== STATED EXERCISE ==
Rewrite the material from the line with "Image resolution: width=1288" through the line with "Action: [386, 1206]", substituting "contract" for "retainer" and leaving everything else unchanged. Give back only those lines.

== SUPPLIED DATA ==
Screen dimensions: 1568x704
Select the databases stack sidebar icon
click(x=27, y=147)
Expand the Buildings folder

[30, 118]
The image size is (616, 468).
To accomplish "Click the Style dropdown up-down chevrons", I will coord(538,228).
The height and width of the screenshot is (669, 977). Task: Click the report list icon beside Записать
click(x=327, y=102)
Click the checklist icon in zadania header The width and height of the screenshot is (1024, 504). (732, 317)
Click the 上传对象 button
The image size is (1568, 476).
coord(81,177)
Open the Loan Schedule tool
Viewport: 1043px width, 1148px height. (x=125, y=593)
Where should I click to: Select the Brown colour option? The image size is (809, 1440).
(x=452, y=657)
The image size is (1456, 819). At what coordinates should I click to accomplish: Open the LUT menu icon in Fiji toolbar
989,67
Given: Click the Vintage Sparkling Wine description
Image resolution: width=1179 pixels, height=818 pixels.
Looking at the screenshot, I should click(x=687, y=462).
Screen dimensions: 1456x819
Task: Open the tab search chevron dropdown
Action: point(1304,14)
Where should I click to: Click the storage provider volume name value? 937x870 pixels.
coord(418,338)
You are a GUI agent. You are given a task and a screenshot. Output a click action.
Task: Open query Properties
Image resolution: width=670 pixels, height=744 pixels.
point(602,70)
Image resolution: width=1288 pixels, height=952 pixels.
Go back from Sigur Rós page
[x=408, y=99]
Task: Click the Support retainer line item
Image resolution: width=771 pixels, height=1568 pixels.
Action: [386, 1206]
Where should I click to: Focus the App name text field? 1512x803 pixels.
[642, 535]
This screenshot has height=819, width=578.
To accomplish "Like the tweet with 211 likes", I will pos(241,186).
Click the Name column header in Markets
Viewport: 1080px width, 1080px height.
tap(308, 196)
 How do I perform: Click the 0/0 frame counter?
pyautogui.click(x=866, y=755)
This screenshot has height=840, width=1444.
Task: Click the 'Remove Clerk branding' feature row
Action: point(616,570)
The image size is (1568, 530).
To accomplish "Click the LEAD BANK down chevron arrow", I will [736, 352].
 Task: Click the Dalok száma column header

== CORRECT ANSWER ==
Image resolution: width=1288 pixels, height=952 pixels.
Go back from Sigur Rós page
[x=408, y=99]
Task: Click the Support contract line item
Image resolution: width=771 pixels, height=1568 pixels.
Action: [386, 1206]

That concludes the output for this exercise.